▶ _What the task requires_
Reproduce the rows below word for word, beginning at the line containing "At what (x,y)" and continuing through the last line of the rows, and omit the pictures.

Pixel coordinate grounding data
_ _ _ _ _
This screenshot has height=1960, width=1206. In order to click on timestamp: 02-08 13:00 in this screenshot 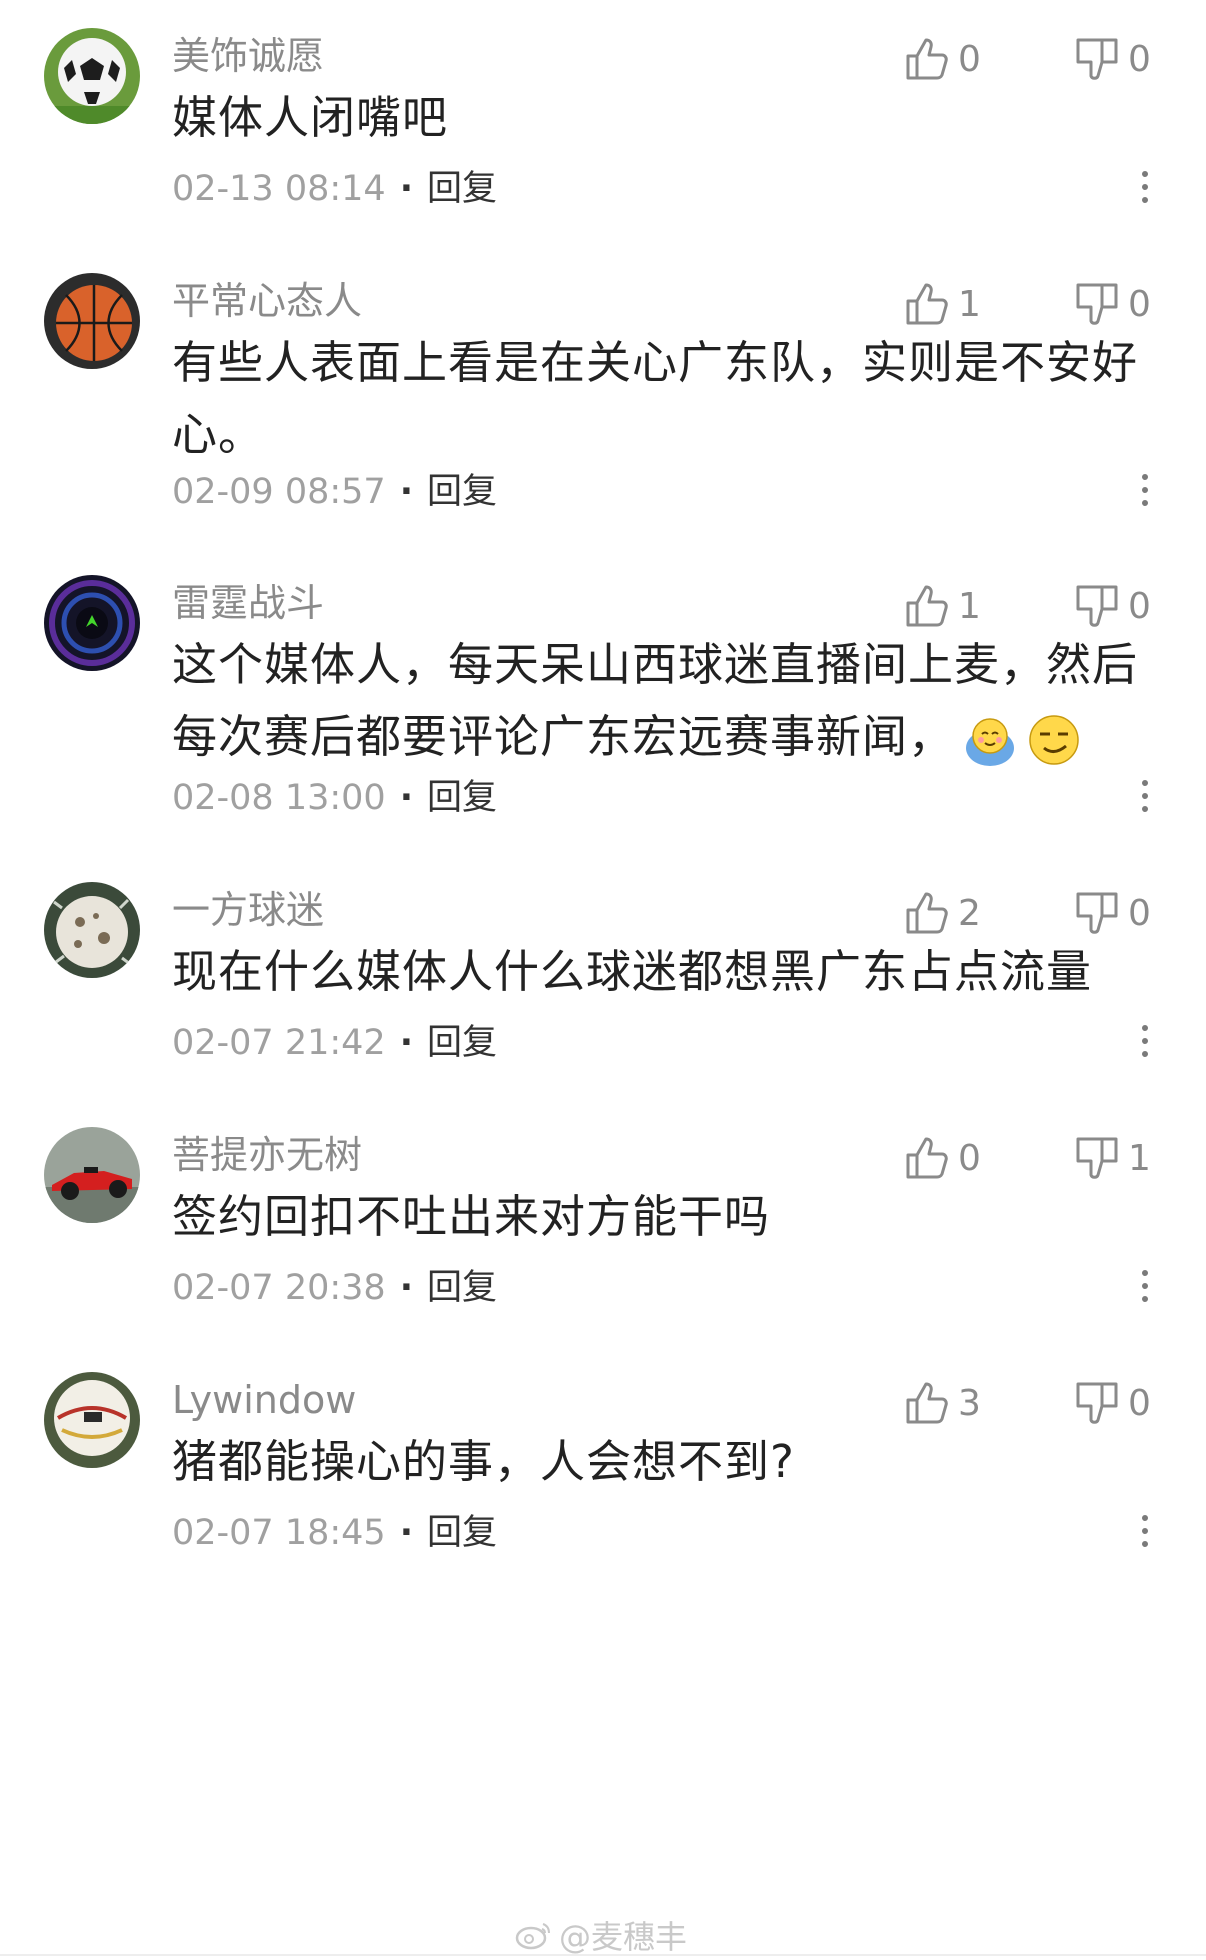, I will do `click(279, 798)`.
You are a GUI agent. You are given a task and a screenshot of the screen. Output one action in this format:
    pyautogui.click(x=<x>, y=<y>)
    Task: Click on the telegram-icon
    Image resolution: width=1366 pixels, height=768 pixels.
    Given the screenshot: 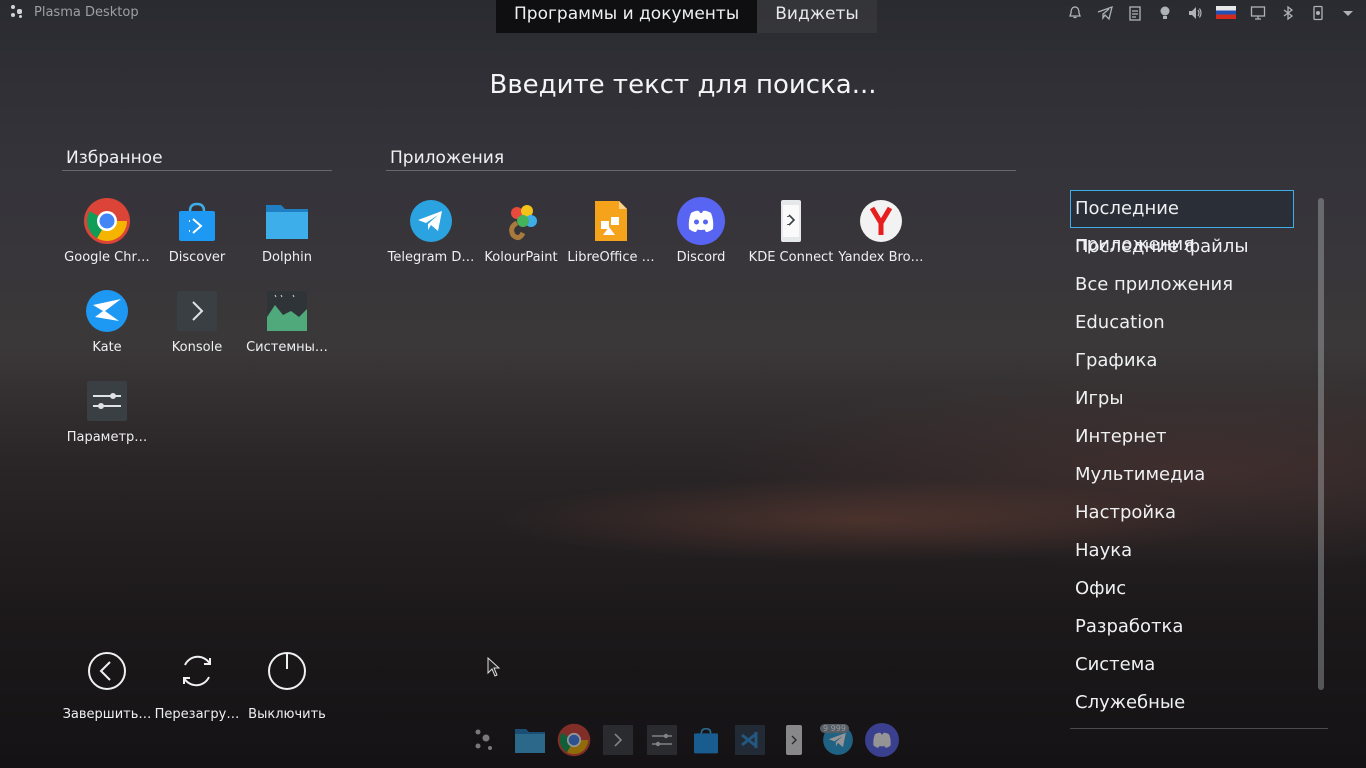 What is the action you would take?
    pyautogui.click(x=431, y=221)
    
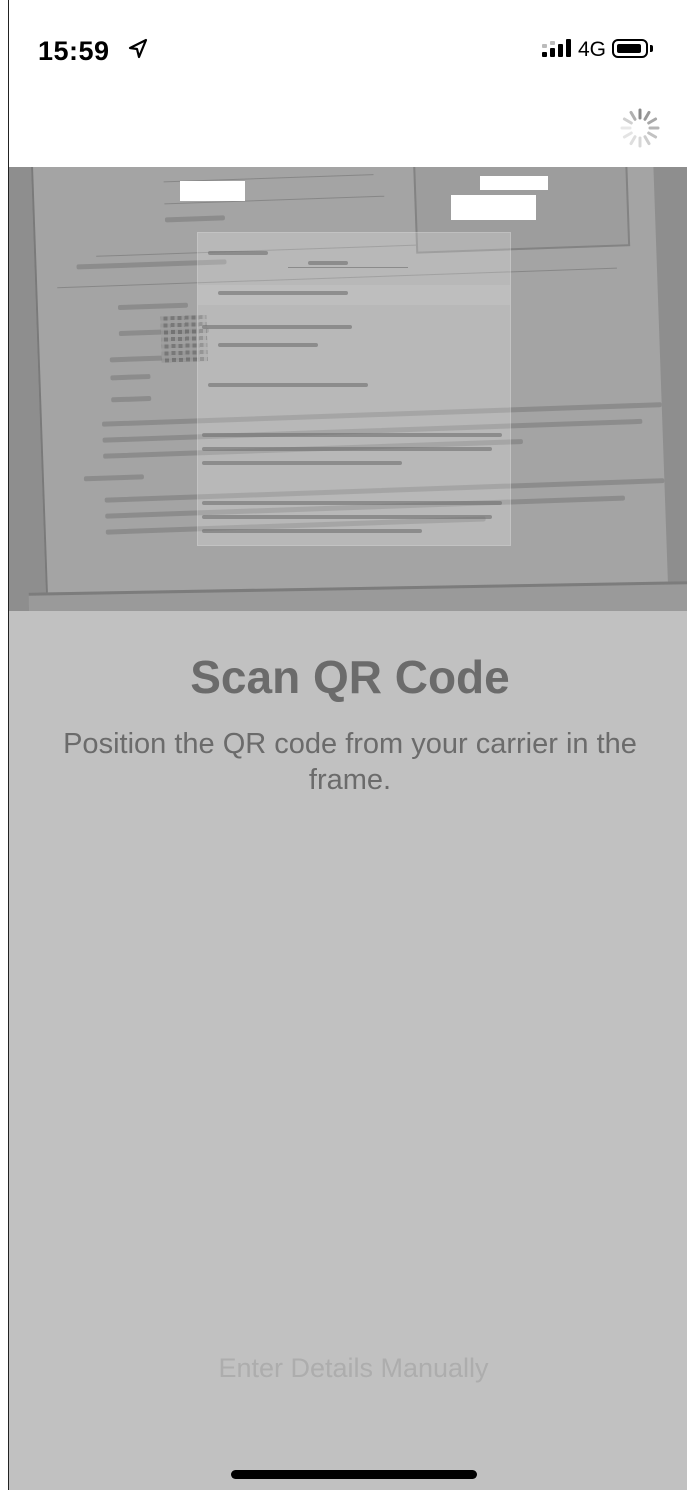 This screenshot has height=1490, width=689. What do you see at coordinates (348, 134) in the screenshot?
I see `navigation-bar` at bounding box center [348, 134].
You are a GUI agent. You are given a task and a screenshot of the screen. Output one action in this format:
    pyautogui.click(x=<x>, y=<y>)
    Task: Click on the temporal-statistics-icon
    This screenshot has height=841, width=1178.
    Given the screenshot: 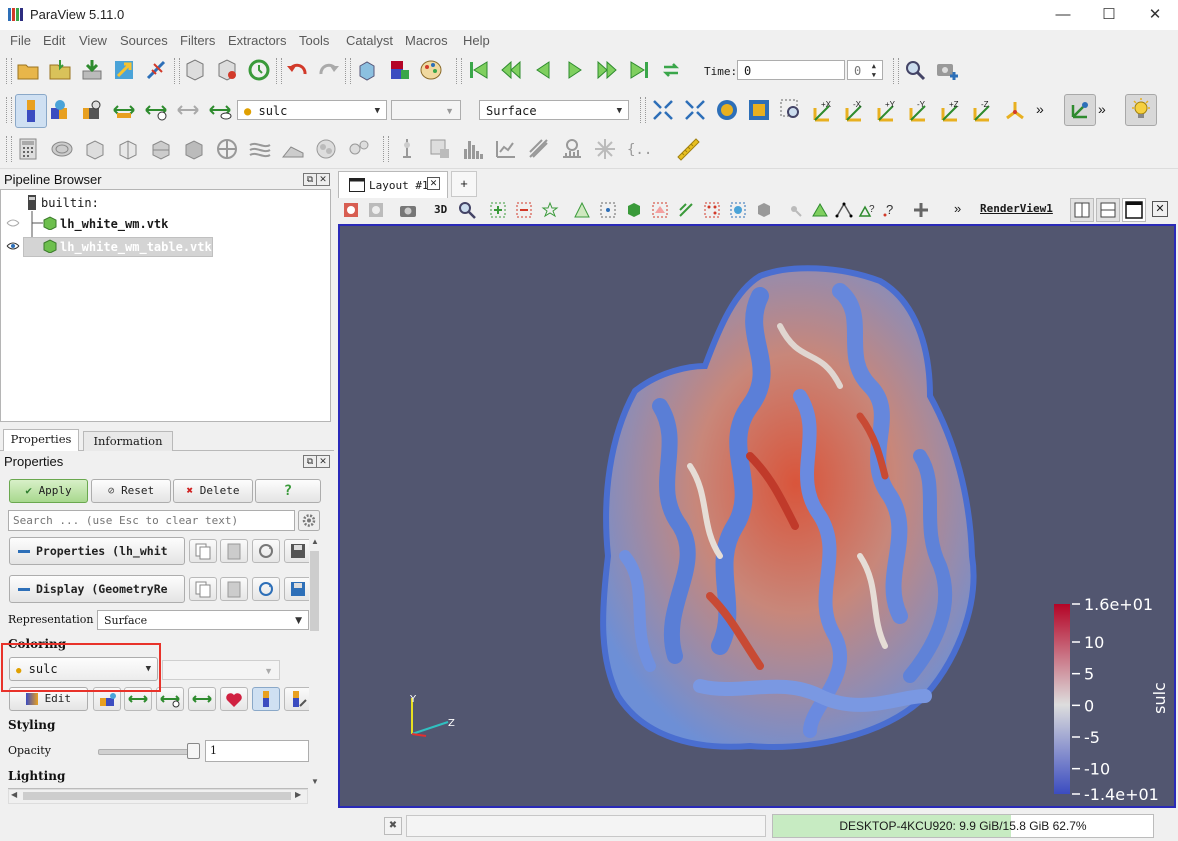 What is the action you would take?
    pyautogui.click(x=572, y=149)
    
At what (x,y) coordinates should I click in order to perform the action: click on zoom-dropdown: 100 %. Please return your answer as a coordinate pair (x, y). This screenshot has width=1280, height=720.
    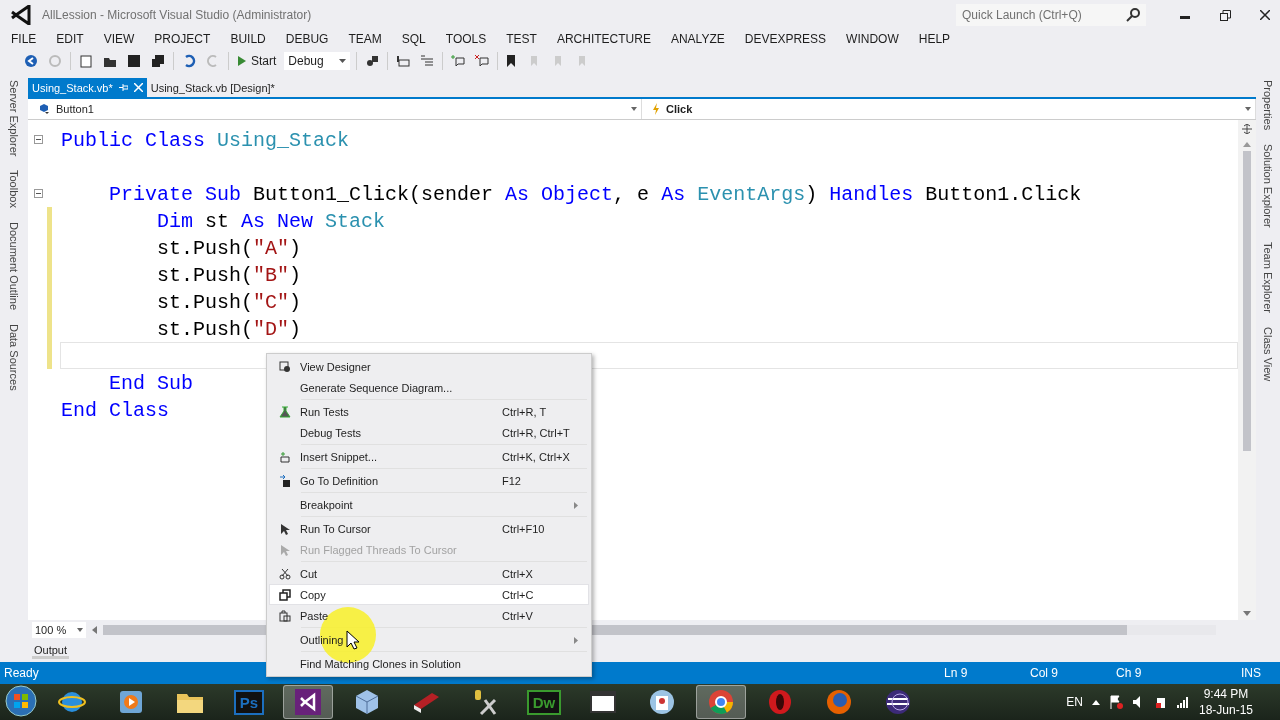
    Looking at the image, I should click on (59, 630).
_ _ _ _ _
▶ _Result_
At what (x,y) coordinates should I click in order to perform the action: click on zoom-dropdown: 100 %. Please return your answer as a coordinate pair (x, y). This screenshot has width=1280, height=720.
    Looking at the image, I should click on (59, 630).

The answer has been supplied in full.